Esistono in Italia circa 30 servizi psichiatrici ospedalieri no restraint che dimostrano  che  si  può  fare  a  meno  di  legare. Servizi capaci anche nelle situazioni più estreme, di assicurare dignità e diritti a tutti, utenti ed operatori. E vi sono esperienze in cui singoli operatori compiono scelte coraggiose e sono riusciti, pure se osteggiati, ad opporsi e a convincere gli altri.

La contenzione è dunque evitabile. Lo dimostra il percorso avviato dalla Regione Emilia Romagna, tuttora in corso. In Lombardia l’AST di Lecco, da pochi mesi, ha avviato un progetto per il superamento della contenzione in tutte le strutture socio sanitarie. Progetto costruito con la partecipazione e il coinvolgimento di operatori e sindacato, utenti e familiari. Che prevede formazione, modifiche organizzative e strutturali.

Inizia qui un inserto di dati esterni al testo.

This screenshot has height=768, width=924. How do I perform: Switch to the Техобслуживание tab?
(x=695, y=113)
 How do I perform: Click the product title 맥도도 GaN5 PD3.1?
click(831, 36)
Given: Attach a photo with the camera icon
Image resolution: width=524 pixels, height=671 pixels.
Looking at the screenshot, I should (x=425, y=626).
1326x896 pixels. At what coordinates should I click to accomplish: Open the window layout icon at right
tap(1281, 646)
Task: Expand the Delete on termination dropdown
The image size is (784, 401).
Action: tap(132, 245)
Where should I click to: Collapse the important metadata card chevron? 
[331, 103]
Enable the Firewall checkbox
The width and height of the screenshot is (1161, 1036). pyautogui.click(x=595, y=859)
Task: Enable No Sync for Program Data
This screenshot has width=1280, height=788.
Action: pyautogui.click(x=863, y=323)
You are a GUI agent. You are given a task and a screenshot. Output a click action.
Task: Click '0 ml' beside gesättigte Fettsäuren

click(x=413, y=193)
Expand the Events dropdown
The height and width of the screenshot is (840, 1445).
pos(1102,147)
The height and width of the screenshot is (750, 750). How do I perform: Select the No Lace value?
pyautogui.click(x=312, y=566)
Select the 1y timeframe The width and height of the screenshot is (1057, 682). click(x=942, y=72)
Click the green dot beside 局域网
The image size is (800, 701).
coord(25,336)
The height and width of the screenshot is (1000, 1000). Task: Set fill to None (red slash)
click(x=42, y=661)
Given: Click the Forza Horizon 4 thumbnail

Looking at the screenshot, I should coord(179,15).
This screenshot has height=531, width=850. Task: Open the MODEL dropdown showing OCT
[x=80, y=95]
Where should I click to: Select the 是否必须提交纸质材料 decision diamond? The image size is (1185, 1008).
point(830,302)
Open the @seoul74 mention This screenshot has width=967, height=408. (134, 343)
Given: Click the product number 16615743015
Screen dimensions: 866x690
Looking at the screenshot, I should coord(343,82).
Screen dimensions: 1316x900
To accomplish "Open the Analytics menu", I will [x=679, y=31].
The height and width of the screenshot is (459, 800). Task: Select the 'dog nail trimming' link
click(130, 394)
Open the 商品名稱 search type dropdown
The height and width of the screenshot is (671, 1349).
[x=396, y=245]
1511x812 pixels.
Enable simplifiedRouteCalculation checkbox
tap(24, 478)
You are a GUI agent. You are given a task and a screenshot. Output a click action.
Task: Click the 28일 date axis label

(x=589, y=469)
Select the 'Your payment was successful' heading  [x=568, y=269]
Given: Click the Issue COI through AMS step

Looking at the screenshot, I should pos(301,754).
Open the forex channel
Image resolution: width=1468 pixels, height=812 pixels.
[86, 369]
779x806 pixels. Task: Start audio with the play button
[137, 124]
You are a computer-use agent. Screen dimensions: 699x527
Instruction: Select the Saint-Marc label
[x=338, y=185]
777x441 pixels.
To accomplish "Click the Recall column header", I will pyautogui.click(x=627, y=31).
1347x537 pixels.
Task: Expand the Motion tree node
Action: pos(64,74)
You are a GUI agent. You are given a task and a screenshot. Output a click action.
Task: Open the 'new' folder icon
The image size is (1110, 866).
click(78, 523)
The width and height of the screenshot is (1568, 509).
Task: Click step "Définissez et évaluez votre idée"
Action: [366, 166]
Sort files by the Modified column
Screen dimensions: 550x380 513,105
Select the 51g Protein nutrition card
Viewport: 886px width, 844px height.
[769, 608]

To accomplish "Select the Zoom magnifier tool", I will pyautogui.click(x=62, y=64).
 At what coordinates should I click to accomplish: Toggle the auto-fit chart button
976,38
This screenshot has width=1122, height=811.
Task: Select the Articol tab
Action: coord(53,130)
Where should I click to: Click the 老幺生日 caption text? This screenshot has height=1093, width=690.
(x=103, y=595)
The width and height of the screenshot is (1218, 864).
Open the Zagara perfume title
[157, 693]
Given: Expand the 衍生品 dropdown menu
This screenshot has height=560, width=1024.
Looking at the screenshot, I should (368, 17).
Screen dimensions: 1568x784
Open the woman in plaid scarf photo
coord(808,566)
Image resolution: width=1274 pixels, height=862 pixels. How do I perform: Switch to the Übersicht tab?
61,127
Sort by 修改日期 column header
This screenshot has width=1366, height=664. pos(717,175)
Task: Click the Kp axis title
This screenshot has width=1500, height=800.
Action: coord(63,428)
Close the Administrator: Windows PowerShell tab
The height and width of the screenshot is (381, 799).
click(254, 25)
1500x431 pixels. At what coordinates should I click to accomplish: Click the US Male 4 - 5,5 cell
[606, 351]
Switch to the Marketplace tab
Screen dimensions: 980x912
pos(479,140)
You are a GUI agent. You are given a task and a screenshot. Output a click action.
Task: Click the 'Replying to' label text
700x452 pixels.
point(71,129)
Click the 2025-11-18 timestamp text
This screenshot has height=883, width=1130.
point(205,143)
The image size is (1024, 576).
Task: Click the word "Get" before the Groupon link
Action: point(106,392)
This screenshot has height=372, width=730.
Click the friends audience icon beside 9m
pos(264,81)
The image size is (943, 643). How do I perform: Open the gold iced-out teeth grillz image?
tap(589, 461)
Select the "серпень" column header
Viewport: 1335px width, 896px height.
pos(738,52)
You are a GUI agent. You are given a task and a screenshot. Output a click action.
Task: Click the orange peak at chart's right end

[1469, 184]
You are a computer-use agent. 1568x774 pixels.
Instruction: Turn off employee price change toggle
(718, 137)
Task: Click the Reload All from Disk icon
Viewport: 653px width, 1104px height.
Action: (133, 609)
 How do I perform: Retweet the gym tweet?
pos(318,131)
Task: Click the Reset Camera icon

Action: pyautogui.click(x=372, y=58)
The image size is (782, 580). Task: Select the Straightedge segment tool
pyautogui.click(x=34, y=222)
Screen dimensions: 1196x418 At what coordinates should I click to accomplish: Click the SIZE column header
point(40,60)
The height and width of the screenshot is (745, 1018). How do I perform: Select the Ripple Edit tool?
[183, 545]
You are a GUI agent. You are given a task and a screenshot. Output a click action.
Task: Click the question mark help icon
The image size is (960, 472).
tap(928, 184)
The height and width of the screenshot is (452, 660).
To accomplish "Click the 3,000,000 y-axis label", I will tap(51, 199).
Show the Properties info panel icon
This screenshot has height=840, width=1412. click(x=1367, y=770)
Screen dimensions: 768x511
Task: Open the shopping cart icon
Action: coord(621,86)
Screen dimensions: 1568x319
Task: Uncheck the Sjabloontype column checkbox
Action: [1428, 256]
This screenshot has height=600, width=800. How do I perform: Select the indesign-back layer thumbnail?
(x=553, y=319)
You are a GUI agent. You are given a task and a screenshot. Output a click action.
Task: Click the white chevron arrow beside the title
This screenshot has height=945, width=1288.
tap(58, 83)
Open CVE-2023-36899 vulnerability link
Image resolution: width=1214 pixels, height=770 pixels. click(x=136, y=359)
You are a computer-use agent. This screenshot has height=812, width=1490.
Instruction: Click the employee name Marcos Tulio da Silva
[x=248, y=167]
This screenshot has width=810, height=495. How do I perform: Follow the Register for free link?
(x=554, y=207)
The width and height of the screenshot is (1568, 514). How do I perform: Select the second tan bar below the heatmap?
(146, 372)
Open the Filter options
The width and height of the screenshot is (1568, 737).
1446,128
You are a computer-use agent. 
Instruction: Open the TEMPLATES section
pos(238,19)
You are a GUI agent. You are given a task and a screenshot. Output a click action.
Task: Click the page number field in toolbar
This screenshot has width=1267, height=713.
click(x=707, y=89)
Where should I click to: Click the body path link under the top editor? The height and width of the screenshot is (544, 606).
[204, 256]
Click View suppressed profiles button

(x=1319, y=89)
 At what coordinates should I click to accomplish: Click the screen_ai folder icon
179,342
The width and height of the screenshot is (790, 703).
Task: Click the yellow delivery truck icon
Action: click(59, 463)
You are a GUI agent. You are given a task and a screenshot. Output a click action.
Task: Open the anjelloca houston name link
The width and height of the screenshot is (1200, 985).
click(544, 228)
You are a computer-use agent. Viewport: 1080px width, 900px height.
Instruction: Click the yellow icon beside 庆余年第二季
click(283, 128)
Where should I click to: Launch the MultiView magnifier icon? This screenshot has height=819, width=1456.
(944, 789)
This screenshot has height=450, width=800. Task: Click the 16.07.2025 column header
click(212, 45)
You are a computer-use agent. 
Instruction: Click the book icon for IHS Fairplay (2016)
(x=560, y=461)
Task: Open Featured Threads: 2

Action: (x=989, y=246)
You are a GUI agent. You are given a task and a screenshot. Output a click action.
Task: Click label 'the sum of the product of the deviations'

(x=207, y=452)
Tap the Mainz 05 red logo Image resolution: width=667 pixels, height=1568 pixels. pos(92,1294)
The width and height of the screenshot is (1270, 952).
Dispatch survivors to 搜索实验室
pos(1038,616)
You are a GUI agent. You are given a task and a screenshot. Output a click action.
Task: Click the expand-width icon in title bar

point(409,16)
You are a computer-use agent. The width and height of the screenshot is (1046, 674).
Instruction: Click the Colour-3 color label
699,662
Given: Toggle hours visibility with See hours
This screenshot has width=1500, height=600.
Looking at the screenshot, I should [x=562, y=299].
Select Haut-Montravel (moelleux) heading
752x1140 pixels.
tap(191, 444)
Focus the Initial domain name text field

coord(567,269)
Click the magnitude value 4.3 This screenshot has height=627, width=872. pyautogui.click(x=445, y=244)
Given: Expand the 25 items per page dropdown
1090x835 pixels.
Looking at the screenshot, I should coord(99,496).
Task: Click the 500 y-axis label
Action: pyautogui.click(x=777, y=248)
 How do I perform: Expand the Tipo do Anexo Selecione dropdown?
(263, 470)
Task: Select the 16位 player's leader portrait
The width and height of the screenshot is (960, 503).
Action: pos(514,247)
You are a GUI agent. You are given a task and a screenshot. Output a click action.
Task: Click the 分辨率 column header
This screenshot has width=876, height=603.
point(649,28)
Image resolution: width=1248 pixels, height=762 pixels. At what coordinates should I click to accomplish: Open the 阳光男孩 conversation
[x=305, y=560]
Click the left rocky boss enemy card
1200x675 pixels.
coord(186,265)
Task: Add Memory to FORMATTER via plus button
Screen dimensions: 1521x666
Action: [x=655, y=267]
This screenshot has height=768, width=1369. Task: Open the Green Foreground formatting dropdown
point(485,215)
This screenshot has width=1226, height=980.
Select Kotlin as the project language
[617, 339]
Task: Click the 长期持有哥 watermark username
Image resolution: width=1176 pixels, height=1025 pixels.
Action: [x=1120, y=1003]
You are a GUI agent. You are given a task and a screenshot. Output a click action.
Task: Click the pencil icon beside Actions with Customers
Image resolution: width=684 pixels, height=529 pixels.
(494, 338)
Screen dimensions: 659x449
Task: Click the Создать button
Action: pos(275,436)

E allora proprio di fronte alla tragedia di Bergamo, noi ci aspettiamo che un segnale forte arrivi dalla Regione Lombardia con l’approvazione di un piano regionale per il superamento della contenzione. Ma non bastano più atti isolati: serve un iniziativa coerente, nel solco della democrazia e dei diritti, in tutto il Paese. In questo senso va subito ripresa la proposta lanciata nella recente Conferenza nazionale per la Salute Mentale del giugno scorso è a Governo, Regioni e Parlamento: aprire un cantiere per superare la contenzione e ogni forma di violazione dei diritti delle persone con sofferenza mentale, a sostegno della campagna nazionale per l’abolizione della contenzione “…E tu slegalo subito”.